MTAG apunta a la tesis de su novela desde las primeras páginas, pero es la 381 cuando la redondea: “… no se trata de entender el mundo sino de disfrutarlo”. Aunque, claro, yo agregaría que disfrutarlo se relaciona con aprender de él, como nos ocurre con Historia de todas las cosas, un libro que puede resultar asimismo una especie de breviario: por donde quiera que usted lo agarre puede empezar a leer sin problema, y queda enganchado. Una novela de la cual el lenguaje —a veces rayano en la oralidad, siempre de una creatividad suprema y en ocasiones arrollador— merece un análisis independiente; lo merece, no lo olviden los que saben de esto (fíjense por ejemplo en el símil, la hipérbole, la inestimable ganancia de las metáforas con de, la revalorización relativa del estilo picaresco, el trastoque  de la semántica, el tempo, el ritmo, la candencia). Una novela donde prima la sabiduría, y en la que la sapiencia, vasta, solo aparece cuando es menester y en dosis asimilables; una novela, un breviario, decía, un “manual de vida” que de ningún modo se apoya en lo fantástico, y menos en lo mágico, sino en la fábula  o la fabulación de lo posible, en la exageración o la minimización para darnos las claves de la esencia; una novela portadora de un humor que nos levanta del asiento en ocasiones y en otras nos hace mirar hacia nosotros mismos, y pensarnos; un turbión que en una y otra página parece indicarnos que estamos leyendo un largo poema narrativo; el ingenio puesto en lengua de narradores que replican creo que a todo lo existente, ya sean religiones, costumbres (esos novios tomados por sus dedos meñiques), gobiernos, idiosincrasias, etnias, doctrinas, historiografías, tradiciones literarias y artísticas, etc.

Para su mal, unos y otros han querido pegar Historia de todas la cosas con Cien años de soledad, de Gabriel García Márquez. Tonterías, no porque ambos autores sean colombianos o en fin por causa alguna deben hacerse comparaciones, o más bien competencias en este caso. Es ridículo. Estas comparaciones siempre son insensatas. Pero, en mi opinión, la novela del Premio Nobel es básicamente impresionista, e Historia de todas las cosas muy lo contrario.

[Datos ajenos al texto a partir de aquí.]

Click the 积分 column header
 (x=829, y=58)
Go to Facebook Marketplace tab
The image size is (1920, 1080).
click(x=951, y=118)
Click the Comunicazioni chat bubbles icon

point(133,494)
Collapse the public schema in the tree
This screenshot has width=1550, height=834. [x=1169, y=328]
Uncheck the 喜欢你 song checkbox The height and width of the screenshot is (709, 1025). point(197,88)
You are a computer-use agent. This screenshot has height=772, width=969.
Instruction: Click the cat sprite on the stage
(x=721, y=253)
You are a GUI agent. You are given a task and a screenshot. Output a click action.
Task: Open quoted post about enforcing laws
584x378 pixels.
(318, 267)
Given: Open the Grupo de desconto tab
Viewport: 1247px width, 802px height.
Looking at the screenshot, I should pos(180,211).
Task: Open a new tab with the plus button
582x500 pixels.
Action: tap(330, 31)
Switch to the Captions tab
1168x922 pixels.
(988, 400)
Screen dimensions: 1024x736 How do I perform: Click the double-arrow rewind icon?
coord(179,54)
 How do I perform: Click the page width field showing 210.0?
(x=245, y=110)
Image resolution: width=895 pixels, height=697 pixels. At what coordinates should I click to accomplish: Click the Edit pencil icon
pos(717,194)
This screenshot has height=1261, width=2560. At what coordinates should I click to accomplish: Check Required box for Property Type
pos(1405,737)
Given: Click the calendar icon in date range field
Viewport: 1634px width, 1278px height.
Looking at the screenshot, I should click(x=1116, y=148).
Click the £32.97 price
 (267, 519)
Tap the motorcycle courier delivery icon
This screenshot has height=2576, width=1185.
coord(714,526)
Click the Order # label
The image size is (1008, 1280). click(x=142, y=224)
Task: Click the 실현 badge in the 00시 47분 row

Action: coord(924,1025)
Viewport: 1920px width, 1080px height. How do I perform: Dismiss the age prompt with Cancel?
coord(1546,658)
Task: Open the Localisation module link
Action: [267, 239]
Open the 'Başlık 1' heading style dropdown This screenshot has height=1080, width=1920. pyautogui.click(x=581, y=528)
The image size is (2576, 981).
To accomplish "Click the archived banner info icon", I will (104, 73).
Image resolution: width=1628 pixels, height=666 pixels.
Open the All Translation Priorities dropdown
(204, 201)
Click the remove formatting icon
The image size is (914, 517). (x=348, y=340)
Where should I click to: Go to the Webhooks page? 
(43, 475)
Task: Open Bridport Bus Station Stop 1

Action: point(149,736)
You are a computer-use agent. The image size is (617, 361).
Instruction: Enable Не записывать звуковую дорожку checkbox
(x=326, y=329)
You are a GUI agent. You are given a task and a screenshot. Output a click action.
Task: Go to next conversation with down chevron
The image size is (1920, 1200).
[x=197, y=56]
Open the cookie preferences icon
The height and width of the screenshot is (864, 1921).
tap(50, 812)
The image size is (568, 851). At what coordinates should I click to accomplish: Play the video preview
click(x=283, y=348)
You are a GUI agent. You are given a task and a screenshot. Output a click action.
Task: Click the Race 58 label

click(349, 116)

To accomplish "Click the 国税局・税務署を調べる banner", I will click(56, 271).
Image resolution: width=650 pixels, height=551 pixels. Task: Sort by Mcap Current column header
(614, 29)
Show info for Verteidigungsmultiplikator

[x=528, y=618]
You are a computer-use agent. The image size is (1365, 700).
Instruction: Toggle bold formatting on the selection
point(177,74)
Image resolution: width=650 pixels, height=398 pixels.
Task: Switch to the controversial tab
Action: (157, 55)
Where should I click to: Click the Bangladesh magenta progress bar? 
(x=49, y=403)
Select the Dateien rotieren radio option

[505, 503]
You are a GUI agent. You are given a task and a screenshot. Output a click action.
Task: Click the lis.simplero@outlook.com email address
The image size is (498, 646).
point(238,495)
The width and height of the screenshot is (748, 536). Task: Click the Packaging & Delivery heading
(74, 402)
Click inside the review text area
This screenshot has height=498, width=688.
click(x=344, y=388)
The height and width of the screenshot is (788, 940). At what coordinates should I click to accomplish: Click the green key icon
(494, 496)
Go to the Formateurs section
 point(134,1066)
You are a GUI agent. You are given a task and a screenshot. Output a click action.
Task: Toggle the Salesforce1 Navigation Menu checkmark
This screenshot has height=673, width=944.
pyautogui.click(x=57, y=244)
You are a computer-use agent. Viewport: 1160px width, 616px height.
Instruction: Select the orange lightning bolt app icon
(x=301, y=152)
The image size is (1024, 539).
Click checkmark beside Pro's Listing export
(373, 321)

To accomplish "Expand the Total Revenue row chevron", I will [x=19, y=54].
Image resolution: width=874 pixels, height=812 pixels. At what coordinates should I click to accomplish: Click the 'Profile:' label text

De los capítulos más sobresalientes de Historia de todas las cosas, advierto al menos cinco que a mi juicio pertenecen a un escritor grande (así se suele decir, grande): Páginas: 263-275 (donde además se recaracterizan a varios de los personajes principales); 309-319 (donde además se alcanza un poder descriptivo excepcional); 373-392 (donde además varios de los personajes son “reciclados); 393-408 (donde la poesía se manifiesta intensamente y el gran negro Vladimiro marcha hacia el  ocaso); y el capítulo final, una oración en favor del arte, del humanismo, un cierre en alto y a la vez coda que me trae a la memoria, únicamente por su poderío narrativo, aquel final que alcanzó Emilio Zola en Germinal.

Suerte para Historia de todas las cosas que ha podido contar con una edición bellísima (Trama Editorial, España, y Educación y Cultura, México) que incluye una portada muy precisa y de sumo impacto, así como con un interior donde hallamos alto gusto en la letra y la página toda.

Bueno, sé, me han dicho, que Historia de todas las cosas tiene su origen en una primera versión, escrita y publicada hace como cuarenta años, titulada Breve historia de todas las cosas. No me interesa aquella versión, para nada. Jamás la buscaré y mucho menos leeré una de sus páginas. En este caso no me interesa el origen de la luz, sino la luz en sí misma.